= Data for this task =
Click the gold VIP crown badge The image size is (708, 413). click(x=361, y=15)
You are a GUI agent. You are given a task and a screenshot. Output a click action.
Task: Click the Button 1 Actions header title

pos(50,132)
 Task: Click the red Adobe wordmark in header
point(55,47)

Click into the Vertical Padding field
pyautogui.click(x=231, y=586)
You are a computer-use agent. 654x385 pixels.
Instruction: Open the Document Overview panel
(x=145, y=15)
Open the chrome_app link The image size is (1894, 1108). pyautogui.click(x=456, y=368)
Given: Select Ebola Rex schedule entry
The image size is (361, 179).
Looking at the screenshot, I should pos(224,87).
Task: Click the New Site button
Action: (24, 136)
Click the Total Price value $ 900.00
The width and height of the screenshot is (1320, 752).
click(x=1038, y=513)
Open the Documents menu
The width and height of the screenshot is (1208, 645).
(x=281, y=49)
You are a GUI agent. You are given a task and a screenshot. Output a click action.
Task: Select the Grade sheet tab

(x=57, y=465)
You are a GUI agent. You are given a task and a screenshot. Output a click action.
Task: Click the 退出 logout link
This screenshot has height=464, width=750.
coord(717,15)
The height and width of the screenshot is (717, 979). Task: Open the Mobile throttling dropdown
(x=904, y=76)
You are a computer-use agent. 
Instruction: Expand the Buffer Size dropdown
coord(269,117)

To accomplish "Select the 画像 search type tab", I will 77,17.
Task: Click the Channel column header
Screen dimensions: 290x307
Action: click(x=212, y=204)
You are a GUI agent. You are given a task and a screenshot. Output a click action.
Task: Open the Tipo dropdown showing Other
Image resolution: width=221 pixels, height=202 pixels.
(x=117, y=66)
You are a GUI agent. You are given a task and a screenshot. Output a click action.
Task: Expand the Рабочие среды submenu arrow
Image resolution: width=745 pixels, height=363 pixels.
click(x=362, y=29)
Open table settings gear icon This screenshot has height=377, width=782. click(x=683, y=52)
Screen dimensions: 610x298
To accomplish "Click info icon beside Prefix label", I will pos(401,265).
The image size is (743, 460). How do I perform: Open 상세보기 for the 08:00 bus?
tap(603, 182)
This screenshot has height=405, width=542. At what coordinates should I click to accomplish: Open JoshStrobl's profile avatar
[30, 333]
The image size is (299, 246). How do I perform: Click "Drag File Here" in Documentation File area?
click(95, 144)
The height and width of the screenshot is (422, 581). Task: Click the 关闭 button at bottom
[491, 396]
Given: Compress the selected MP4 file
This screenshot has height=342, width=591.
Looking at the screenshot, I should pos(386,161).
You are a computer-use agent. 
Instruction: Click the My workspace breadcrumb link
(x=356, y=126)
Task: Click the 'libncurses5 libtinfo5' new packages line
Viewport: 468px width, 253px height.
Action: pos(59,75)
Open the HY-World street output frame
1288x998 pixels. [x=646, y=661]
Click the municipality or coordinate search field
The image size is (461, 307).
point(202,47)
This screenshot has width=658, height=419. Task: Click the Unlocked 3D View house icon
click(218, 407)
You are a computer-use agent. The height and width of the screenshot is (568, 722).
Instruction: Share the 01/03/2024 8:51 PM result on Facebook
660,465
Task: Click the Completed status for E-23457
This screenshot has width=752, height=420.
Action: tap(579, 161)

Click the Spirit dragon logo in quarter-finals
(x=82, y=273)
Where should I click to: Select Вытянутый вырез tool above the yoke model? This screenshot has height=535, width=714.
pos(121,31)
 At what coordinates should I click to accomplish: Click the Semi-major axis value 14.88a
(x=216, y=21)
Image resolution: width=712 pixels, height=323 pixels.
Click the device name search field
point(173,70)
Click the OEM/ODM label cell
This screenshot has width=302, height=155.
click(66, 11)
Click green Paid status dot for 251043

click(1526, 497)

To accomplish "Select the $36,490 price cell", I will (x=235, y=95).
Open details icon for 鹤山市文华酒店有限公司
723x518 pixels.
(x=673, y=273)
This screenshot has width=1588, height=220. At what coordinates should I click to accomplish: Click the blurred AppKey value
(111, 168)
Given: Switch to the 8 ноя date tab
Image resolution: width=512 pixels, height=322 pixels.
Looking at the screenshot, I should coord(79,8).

= Task instructions =
The whole of the material above should be written out again, exactly.

= Exercise response =
Click the gold VIP crown badge The image size is (708, 413). click(x=361, y=15)
You are a GUI agent. You are given a task and a screenshot. Output a click action.
Task: Click the Button 1 Actions header title

pos(50,132)
 Task: Click the red Adobe wordmark in header
point(55,47)

Click into the Vertical Padding field
pyautogui.click(x=231, y=586)
You are a computer-use agent. 654x385 pixels.
Instruction: Open the Document Overview panel
(x=145, y=15)
Open the chrome_app link The image size is (1894, 1108). pyautogui.click(x=456, y=368)
Given: Select Ebola Rex schedule entry
The image size is (361, 179).
Looking at the screenshot, I should pos(224,87).
Task: Click the New Site button
Action: (24, 136)
Click the Total Price value $ 900.00
The width and height of the screenshot is (1320, 752).
click(x=1038, y=513)
Open the Documents menu
The width and height of the screenshot is (1208, 645).
(x=281, y=49)
You are a GUI agent. You are given a task and a screenshot. Output a click action.
Task: Select the Grade sheet tab

(x=57, y=465)
You are a GUI agent. You are given a task and a screenshot. Output a click action.
Task: Click the 退出 logout link
This screenshot has height=464, width=750.
coord(717,15)
The height and width of the screenshot is (717, 979). Task: Open the Mobile throttling dropdown
(x=904, y=76)
You are a computer-use agent. 
Instruction: Expand the Buffer Size dropdown
coord(269,117)

To accomplish "Select the 画像 search type tab", I will 77,17.
Task: Click the Channel column header
Screen dimensions: 290x307
Action: click(x=212, y=204)
You are a GUI agent. You are given a task and a screenshot. Output a click action.
Task: Open the Tipo dropdown showing Other
Image resolution: width=221 pixels, height=202 pixels.
(x=117, y=66)
You are a GUI agent. You are given a task and a screenshot. Output a click action.
Task: Expand the Рабочие среды submenu arrow
Image resolution: width=745 pixels, height=363 pixels.
click(x=362, y=29)
Open table settings gear icon This screenshot has height=377, width=782. click(x=683, y=52)
Screen dimensions: 610x298
To accomplish "Click info icon beside Prefix label", I will pos(401,265).
The image size is (743, 460). How do I perform: Open 상세보기 for the 08:00 bus?
tap(603, 182)
This screenshot has height=405, width=542. At what coordinates should I click to accomplish: Open JoshStrobl's profile avatar
[30, 333]
The image size is (299, 246). How do I perform: Click "Drag File Here" in Documentation File area?
click(95, 144)
The height and width of the screenshot is (422, 581). Task: Click the 关闭 button at bottom
[491, 396]
Given: Compress the selected MP4 file
This screenshot has height=342, width=591.
Looking at the screenshot, I should pos(386,161).
You are a computer-use agent. 
Instruction: Click the My workspace breadcrumb link
(x=356, y=126)
Task: Click the 'libncurses5 libtinfo5' new packages line
Viewport: 468px width, 253px height.
Action: pos(59,75)
Open the HY-World street output frame
1288x998 pixels. [x=646, y=661]
Click the municipality or coordinate search field
The image size is (461, 307).
point(202,47)
This screenshot has width=658, height=419. Task: Click the Unlocked 3D View house icon
click(218, 407)
You are a computer-use agent. The height and width of the screenshot is (568, 722).
Instruction: Share the 01/03/2024 8:51 PM result on Facebook
660,465
Task: Click the Completed status for E-23457
This screenshot has width=752, height=420.
Action: tap(579, 161)

Click the Spirit dragon logo in quarter-finals
(x=82, y=273)
Where should I click to: Select Вытянутый вырез tool above the yoke model? This screenshot has height=535, width=714.
pos(121,31)
 At what coordinates should I click to accomplish: Click the Semi-major axis value 14.88a
(x=216, y=21)
Image resolution: width=712 pixels, height=323 pixels.
Click the device name search field
point(173,70)
Click the OEM/ODM label cell
This screenshot has width=302, height=155.
click(66, 11)
Click green Paid status dot for 251043

click(1526, 497)

To accomplish "Select the $36,490 price cell", I will (x=235, y=95).
Open details icon for 鹤山市文华酒店有限公司
723x518 pixels.
(x=673, y=273)
This screenshot has width=1588, height=220. At what coordinates should I click to accomplish: Click the blurred AppKey value
(111, 168)
Given: Switch to the 8 ноя date tab
Image resolution: width=512 pixels, height=322 pixels.
Looking at the screenshot, I should coord(79,8).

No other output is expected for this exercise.